Incluso con una rutina sólida, los brotes invernales pueden aparecer, a menudo como quistes profundos y dolorosos o pequeños puntos blancos causados por la sequedad. Para estos, los tratamientos localizados siguen siendo tu mejor aliado. Los parches de hidrocoloide como el Mighty Patch Original son excelentes para extraer líquido de los puntos blancos y protegerlos de ser tocados. Para los granos inflamados en etapa temprana, considera un parche de microdardos que administre ingredientes como ácido salicílico o ácido hialurónico en la piel.

Si estás lidiando con manchas oscuras dejadas por los brotes de verano o nuevas imperfecciones invernales, incorpora un producto iluminador. The Brightening Twins combinan un suero de vitamina C con un corrector de manchas oscuras para tratar la hiperpigmentación de forma suave sin exfoliar en exceso. Úsalos de manera constante sobre la piel limpia y seca por la mañana o por la noche, y siempre aplica protector solar durante el día.

  • Ten parches a mano para usarlos por la noche: funcionan mejor sobre la piel limpia y seca durante al menos 6 horas.
  • Evita usar múltiples activos fuertes (por ejemplo, retinol + vitamina C) en la misma rutina para prevenir la irritación.

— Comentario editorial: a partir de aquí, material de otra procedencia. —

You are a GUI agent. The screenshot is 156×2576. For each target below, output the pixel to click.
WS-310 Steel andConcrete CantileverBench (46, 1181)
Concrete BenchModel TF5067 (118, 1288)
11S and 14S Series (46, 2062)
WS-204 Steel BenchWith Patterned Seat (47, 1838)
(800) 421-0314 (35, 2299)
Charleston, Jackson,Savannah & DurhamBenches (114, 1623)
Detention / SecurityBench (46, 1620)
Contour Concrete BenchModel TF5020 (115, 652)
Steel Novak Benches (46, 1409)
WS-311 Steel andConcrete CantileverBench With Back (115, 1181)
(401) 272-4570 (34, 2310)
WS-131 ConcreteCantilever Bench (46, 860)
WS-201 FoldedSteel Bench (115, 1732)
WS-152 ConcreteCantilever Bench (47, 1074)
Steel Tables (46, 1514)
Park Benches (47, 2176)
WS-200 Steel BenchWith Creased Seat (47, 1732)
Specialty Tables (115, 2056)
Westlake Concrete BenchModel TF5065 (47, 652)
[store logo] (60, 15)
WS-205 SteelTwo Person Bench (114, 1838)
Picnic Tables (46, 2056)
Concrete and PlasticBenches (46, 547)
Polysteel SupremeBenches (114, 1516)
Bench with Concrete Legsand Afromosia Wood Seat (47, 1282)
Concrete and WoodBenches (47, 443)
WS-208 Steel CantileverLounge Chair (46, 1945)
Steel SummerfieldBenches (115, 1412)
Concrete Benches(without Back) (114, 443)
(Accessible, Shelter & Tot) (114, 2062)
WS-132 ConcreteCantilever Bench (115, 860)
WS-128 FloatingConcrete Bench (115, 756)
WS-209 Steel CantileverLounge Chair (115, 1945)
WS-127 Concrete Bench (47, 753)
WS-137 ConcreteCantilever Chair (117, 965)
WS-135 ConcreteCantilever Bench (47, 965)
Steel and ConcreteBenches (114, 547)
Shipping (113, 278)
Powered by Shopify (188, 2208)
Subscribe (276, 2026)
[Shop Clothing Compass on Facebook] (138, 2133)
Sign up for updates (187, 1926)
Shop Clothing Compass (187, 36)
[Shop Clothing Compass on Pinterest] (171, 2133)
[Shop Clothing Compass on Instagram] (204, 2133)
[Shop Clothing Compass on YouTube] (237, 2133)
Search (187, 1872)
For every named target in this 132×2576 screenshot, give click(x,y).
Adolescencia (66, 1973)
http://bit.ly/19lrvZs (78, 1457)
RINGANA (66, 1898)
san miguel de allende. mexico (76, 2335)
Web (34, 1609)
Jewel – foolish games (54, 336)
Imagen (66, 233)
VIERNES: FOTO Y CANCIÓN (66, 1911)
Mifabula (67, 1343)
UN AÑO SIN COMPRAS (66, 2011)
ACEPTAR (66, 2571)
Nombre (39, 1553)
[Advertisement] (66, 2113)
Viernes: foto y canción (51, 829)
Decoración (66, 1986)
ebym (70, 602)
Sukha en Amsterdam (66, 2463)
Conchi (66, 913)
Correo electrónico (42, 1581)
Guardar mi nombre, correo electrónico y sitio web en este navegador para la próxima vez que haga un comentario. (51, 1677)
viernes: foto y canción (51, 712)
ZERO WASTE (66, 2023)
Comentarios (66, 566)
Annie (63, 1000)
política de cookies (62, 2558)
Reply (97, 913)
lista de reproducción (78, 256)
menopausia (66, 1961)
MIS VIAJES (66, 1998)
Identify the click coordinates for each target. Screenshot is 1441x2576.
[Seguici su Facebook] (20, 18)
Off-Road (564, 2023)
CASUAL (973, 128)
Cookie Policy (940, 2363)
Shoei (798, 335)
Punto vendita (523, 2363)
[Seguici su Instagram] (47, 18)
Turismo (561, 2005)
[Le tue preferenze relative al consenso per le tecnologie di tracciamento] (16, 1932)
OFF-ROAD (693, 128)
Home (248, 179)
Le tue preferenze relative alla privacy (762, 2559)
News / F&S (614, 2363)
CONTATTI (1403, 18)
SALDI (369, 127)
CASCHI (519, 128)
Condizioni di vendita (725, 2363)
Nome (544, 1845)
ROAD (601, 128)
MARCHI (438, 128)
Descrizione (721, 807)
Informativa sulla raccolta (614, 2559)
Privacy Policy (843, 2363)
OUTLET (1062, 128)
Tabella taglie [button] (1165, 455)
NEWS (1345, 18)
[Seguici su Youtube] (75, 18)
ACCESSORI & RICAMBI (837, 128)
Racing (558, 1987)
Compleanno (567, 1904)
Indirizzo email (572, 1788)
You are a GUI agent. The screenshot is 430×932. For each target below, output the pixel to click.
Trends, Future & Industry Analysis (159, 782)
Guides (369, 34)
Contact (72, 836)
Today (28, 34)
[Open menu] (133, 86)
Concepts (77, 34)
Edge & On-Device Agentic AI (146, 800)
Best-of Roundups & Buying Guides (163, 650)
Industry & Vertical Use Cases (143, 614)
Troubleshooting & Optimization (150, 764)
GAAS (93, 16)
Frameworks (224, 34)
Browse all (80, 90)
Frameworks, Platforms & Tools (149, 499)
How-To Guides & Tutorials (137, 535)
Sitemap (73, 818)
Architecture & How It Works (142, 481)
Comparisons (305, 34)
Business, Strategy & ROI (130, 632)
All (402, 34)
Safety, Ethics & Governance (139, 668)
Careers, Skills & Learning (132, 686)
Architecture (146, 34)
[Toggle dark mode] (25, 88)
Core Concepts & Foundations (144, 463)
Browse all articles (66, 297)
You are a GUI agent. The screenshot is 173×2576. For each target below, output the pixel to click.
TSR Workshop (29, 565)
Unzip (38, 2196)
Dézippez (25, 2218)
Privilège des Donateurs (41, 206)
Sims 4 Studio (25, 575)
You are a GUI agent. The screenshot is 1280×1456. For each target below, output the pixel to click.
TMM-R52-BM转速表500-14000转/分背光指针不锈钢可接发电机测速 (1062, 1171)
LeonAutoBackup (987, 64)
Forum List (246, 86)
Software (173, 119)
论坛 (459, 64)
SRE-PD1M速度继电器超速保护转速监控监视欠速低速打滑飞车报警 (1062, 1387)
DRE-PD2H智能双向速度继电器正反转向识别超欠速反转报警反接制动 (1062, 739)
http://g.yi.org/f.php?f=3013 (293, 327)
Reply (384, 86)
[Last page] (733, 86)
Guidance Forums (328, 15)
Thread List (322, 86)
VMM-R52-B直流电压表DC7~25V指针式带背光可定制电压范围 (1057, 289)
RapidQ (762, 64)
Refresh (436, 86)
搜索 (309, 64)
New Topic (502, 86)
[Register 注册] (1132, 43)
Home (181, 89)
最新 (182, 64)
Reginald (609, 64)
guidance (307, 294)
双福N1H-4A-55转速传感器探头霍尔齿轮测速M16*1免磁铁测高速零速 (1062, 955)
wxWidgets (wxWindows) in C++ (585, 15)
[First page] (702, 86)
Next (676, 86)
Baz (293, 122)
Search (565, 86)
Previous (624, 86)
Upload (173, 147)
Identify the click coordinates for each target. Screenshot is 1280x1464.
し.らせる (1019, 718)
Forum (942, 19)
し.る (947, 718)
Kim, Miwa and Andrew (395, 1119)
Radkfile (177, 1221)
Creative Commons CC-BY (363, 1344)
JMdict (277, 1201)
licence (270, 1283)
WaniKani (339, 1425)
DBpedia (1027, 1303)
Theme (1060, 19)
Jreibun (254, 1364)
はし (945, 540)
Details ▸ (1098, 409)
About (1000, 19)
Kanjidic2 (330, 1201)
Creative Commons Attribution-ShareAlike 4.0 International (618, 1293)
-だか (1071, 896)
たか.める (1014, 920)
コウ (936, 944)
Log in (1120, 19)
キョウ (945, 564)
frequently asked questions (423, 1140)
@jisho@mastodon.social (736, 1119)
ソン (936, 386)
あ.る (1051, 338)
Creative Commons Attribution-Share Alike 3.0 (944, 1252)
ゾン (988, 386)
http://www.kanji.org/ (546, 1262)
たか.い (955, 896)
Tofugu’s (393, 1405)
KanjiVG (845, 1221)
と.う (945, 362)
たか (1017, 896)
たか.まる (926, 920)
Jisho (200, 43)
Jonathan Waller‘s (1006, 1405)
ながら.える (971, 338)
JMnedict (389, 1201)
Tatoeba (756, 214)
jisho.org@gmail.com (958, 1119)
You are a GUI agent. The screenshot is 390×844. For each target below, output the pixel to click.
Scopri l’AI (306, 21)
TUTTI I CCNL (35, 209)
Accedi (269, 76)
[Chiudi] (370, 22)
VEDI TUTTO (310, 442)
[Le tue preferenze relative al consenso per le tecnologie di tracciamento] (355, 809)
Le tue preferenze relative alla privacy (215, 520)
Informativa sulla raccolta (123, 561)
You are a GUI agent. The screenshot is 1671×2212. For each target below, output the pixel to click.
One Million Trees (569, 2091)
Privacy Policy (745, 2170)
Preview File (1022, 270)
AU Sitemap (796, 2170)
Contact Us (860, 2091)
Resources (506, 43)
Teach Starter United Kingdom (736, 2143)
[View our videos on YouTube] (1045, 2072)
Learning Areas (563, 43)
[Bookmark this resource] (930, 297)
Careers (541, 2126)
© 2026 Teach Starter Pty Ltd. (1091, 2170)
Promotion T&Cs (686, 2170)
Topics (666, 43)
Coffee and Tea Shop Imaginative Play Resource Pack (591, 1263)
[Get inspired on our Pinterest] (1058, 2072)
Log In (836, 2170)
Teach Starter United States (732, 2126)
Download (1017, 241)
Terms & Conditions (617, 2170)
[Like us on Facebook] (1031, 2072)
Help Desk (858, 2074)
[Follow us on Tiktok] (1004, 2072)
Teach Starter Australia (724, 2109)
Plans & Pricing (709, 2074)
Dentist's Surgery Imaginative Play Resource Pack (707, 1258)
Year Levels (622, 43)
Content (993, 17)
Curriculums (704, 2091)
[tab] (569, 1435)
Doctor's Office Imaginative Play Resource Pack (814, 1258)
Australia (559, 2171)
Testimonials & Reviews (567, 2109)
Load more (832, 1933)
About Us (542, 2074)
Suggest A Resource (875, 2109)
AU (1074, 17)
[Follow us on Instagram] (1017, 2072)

Hacer la transición de tu rutina de cuidado de la piel para el acné del verano al invierno no tiene por qué ser complicado. Concéntrate en una limpieza suave, una exfoliación estratégica, cremas hidratantes que favorezcan la barrera cutánea y una protección solar constante. Y cuando aparezcan brotes o manchas oscuras, recurre a soluciones específicas como el parche Mighty Patch Original para el tratamiento de imperfecciones y the Brightening Twins para desvanecer las marcas. Con estos ajustes, puedes mantener tu piel clara, cómoda y radiante durante toda la temporada.